4. The sound diffusing device according to claim 3, wherein the first shaping hole (121) and the second shaping hole (141) are elliptical holes having the same outer shape, the shaping slits (131) are elliptical slits having the same outer diameter as the elliptical holes, and the major axis directions of the elliptical holes and the elliptical slits are the vertical center line direction.

5. Sound diffusing device according to claim 4, characterized in that said third plate (13) comprises an outer baffle (132) provided with a through hole identical to said oblong hole, and a central baffle (133) arranged concentrically to said through hole and having an outer diameter smaller than said through hole, said outer baffle (132) being fixedly connected to said central baffle (133) by at least one connecting element (134), said outer baffle (132) and said central baffle (133) combining to form an oblong slit of uniform width.

6. The sound diffusing device according to claim 5, wherein the wave outlet (151) is a linear slit that is axisymmetrically arranged about a vertical center line of the fifth plate (15), and a length of the linear slit is greater than or equal to a length of a major axis of the elliptical hole.

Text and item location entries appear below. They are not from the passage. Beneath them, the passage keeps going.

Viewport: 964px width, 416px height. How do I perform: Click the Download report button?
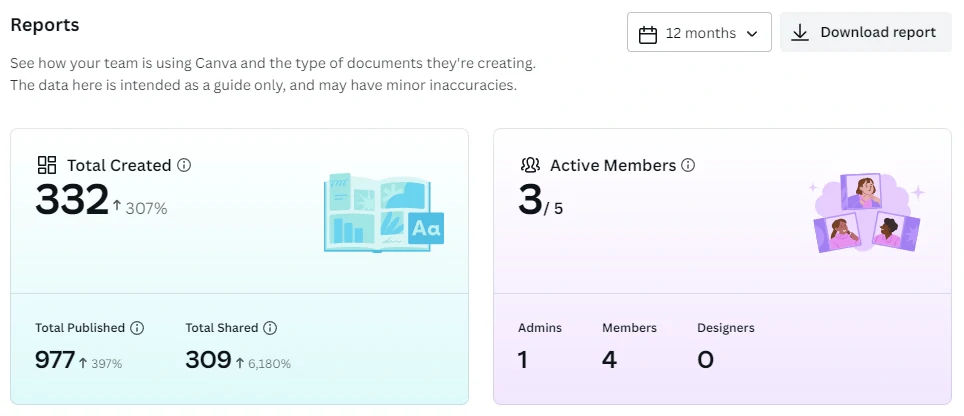[x=866, y=32]
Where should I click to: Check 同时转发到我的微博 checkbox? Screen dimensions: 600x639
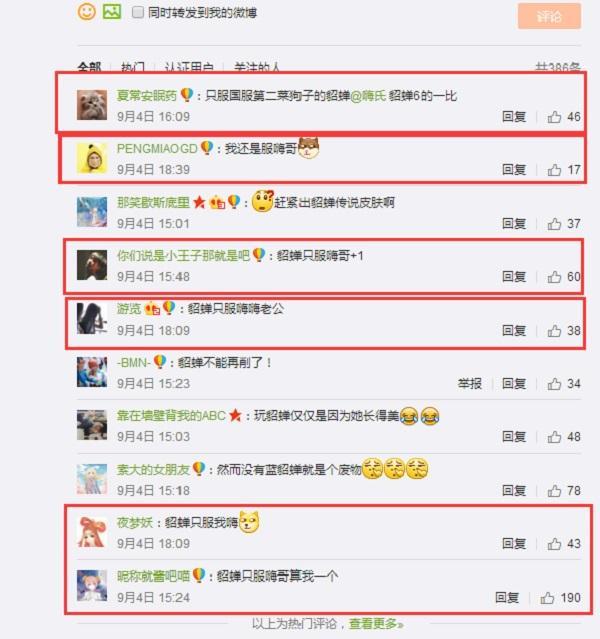(138, 12)
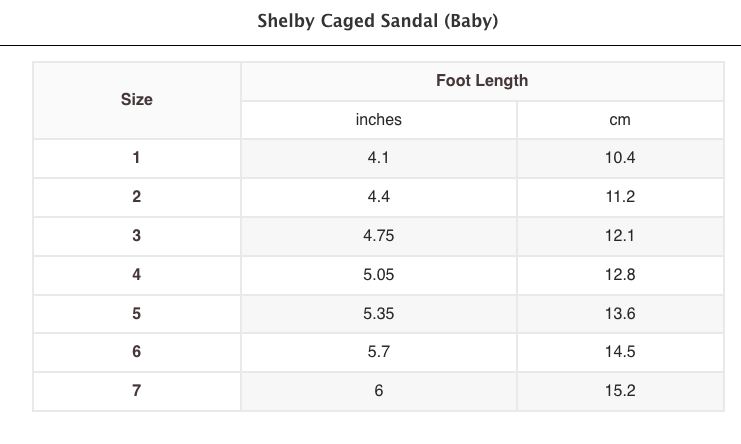Select the size 7 row label

coord(136,391)
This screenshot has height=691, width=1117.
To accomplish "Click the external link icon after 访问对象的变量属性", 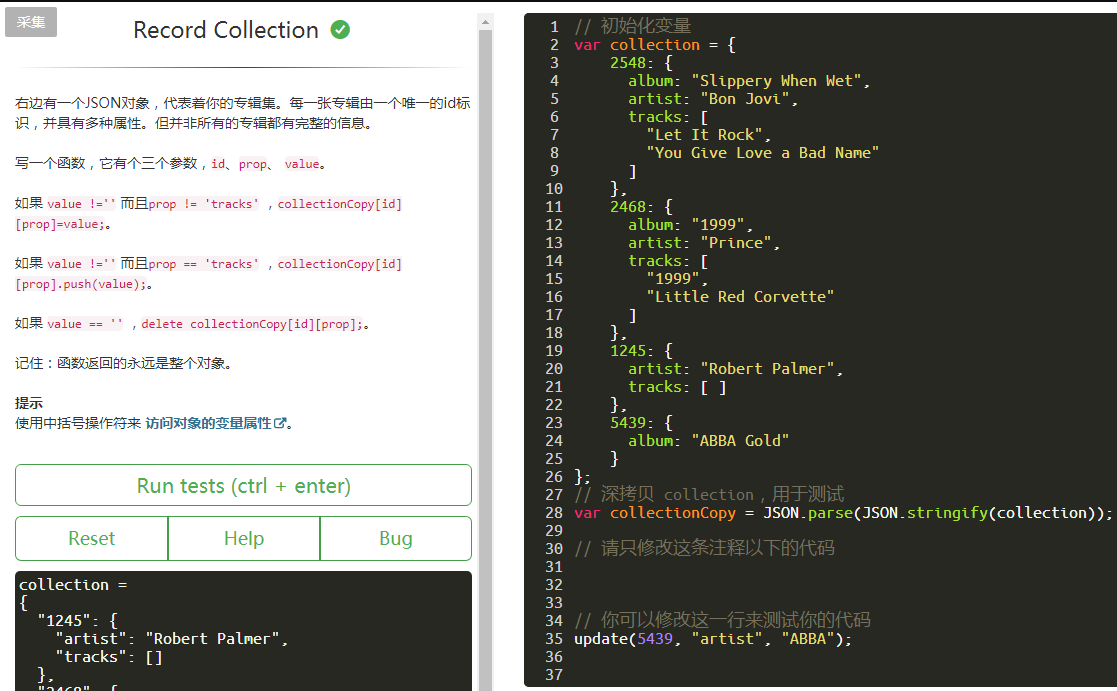I will [281, 424].
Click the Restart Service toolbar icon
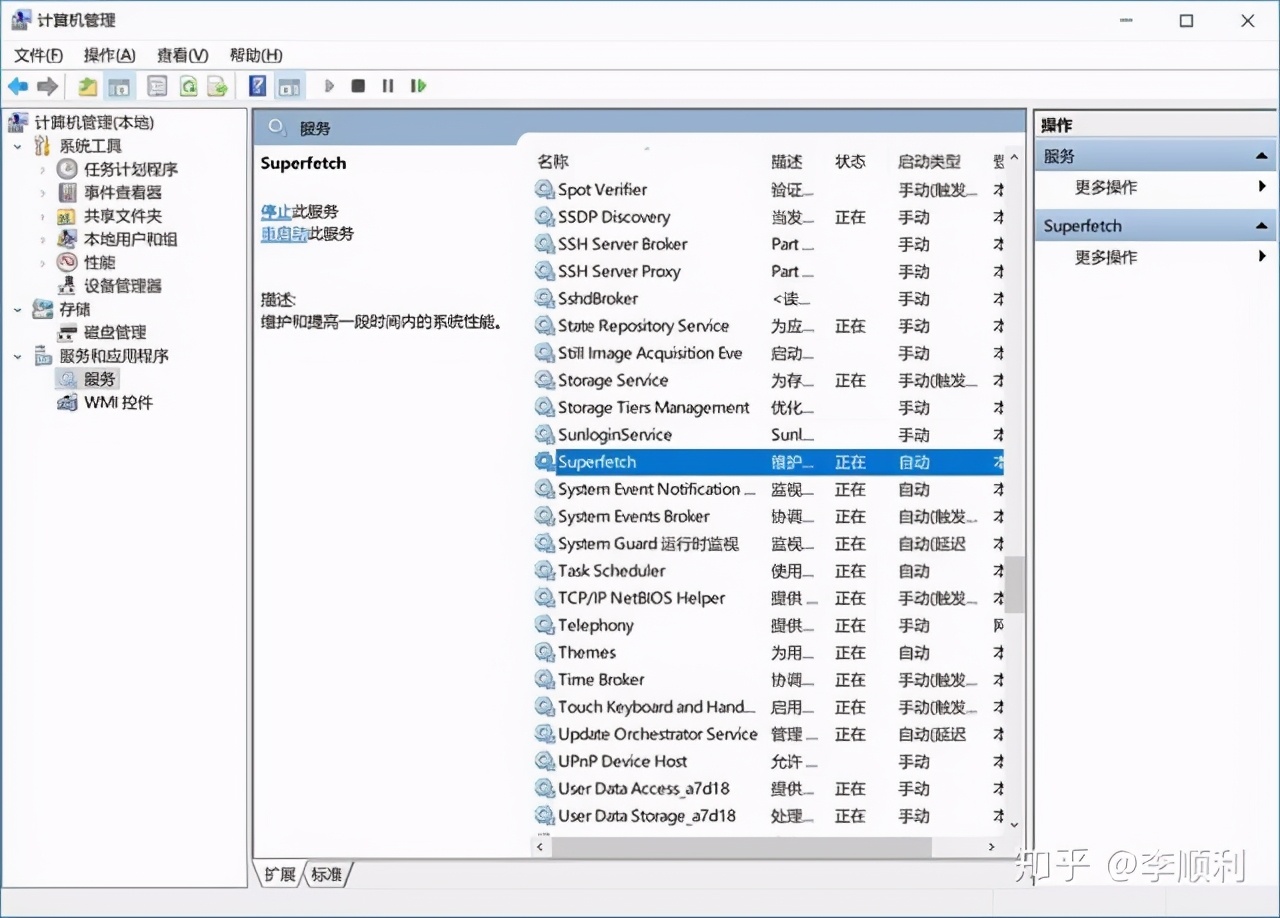This screenshot has height=918, width=1280. 418,86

7. The sound diffusing device according to claim 6, wherein a guide (1331) for guiding transmission of the acoustic wave is provided on the center baffle (133), and the guide (1331) is provided on a vertical center line of a side of the center baffle (133) facing the wave outlet (151).

8. The sound diffusing device according to claim 7, wherein the guiding element (1331) is a triangular prism symmetrically disposed on the vertical center line, the bottom surface of the triangular prism is fixedly connected to the central baffle (133), and the width of the linear gap is greater than the width of the bottom surface of the triangular prism.

9. The sound diffusing device according to claim 4, wherein the receiving hole (111) is concentrically arranged with the elliptical hole and the elliptical slit.

10. The sound diffusing device of claim 4, wherein the elliptical holes have a length ratio of the major axis to the minor axis of 2: 1.